== Text section

The Historic Public Market, historically known as the Old Slave Market, Old Spanish Market or Public Market is a historic open-air market building in St. Augustine, Florida in the United States. In the late 19th and early 20th centuries it was frequently photographed and marketed as a kind of "heritage tourism" landmark. In 1964 it was the site of a Third Klan-led white-mob attack on a march in support of the Civil Rights bill.

== History ==
Sited above a centrally located sulfur spring, the shelter that became the Old Slave Market may have been originally erected to shelter the town's water pump and adapted later for use as a commercial market.

The history of the building is blurry enough that it could be used to represent "a sentimentalized past...although the St. Augustine market had been used primarily as the beef market, it was also sometimes used by auctioneers who sold real and personal estates, most likely including slaves." Beginning in the late 19th century, photographs and postcards featured the market as a quaint relic, images that often placed local African-American men in front of the building for added effect. Other residents of St. Augustine determinedly resisted the Slave Market characterization, claiming that slave sales occasionally happened near it but not in it, that Florida soil was too poor to support a slave-based agriculture anyway, and that the building had only been used for public slave whippings, not for public slave sales.

====

- _Assignment 1_: In the passage on the Historic Public Market, list each claim made by the St. Augustine residents who resisted the Slave Market characterization.
- _Assignment 2_: Copy the stretch of the passage on the Historic Public Market from "The Historic Public" through "a commercial market.".
These items have no connection to the passage on the Historic Public Market.

== Data

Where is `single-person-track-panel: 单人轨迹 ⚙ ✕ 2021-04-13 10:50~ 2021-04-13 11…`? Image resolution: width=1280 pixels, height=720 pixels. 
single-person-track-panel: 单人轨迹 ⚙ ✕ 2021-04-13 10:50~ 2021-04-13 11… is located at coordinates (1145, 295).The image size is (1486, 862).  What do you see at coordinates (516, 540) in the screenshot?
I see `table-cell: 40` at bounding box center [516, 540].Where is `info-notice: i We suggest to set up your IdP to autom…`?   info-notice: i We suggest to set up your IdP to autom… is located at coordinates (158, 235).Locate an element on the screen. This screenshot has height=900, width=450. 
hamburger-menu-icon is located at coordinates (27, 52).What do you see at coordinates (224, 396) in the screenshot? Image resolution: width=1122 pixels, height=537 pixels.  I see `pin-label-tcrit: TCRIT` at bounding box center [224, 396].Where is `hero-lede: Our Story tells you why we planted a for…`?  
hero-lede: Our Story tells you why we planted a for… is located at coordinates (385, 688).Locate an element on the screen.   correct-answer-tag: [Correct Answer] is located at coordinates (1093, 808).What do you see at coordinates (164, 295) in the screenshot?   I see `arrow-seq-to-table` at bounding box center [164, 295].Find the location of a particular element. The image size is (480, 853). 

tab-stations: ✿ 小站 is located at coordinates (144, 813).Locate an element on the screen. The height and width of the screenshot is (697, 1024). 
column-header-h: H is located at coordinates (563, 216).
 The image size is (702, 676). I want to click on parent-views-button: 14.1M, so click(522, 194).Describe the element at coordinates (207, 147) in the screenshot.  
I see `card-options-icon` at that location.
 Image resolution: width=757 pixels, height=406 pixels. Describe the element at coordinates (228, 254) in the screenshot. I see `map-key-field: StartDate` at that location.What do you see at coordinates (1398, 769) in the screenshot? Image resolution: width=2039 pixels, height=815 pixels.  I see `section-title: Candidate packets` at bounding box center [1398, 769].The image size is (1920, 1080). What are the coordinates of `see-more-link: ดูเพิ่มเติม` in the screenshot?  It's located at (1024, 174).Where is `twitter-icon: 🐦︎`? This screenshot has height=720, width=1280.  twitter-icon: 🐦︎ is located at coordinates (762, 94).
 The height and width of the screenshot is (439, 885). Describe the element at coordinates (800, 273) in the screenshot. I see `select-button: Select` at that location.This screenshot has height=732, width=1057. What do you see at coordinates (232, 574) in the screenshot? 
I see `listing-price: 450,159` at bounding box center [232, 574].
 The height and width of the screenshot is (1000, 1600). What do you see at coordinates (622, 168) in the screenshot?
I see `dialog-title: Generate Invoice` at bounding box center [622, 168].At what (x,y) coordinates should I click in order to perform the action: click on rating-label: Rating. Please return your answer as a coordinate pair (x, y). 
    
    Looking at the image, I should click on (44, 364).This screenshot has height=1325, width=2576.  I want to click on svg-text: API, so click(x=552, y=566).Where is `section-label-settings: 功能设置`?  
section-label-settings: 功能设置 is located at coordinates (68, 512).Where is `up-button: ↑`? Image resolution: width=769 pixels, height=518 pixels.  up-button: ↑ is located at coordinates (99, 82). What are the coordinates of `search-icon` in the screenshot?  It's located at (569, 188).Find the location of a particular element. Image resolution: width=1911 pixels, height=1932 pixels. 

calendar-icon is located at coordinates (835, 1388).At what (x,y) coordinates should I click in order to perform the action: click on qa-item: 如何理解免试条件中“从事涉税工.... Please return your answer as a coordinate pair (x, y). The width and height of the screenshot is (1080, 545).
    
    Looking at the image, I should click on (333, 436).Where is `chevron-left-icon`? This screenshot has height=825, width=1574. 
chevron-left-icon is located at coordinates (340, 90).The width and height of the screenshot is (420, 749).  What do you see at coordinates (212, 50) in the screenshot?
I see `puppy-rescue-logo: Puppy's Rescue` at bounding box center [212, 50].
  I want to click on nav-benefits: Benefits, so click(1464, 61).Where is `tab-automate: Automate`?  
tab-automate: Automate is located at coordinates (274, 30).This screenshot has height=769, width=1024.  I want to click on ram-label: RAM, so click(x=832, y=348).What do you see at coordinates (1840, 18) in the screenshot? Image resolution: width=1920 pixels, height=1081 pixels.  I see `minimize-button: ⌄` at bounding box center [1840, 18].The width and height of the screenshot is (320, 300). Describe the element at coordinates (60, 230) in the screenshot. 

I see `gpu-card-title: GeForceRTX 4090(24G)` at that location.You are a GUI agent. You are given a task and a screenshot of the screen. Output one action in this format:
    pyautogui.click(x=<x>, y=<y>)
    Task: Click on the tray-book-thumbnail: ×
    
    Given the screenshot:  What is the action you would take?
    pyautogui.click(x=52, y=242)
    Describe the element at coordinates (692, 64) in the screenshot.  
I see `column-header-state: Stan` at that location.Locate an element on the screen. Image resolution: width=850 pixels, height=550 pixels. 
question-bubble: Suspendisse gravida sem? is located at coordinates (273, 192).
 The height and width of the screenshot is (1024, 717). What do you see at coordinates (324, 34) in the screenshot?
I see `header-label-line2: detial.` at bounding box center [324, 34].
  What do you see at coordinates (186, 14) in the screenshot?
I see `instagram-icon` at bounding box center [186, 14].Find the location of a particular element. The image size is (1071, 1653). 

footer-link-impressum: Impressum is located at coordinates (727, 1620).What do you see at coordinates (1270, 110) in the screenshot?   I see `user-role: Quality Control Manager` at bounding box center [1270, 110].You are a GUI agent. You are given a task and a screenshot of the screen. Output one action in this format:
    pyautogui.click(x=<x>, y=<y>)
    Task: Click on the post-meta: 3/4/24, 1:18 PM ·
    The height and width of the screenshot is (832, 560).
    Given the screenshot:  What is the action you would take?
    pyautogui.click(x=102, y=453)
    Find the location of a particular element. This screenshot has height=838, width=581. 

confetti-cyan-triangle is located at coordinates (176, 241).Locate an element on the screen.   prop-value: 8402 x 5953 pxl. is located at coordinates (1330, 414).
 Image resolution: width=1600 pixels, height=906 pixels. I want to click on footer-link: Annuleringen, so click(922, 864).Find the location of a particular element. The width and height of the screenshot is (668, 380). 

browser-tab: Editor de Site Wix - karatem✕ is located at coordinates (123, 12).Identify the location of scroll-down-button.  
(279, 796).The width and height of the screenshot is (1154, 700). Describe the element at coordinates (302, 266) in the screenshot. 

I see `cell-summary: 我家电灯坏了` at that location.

====

- _Task answer 1_:
- Slave sales occasionally happened near the building but not in it.
- Florida soil was too poor to support a slave-based agriculture anyway.
- The building had only been used for public slave whippings, not for public slave sales.

- _Task answer 2_:
The Historic Public Market, historically known as the Old Slave Market, Old Spanish Market or Public Market is a historic open-air market building in St. Augustine, Florida in the United States. In the late 19th and early 20th centuries it was frequently photographed and marketed as a kind of "heritage tourism" landmark. In 1964 it was the site of a Third Klan-led white-mob attack on a march in support of the Civil Rights bill.

== History ==
Sited above a centrally located sulfur spring, the shelter that became the Old Slave Market may have been originally erected to shelter the town's water pump and adapted later for use as a commercial market.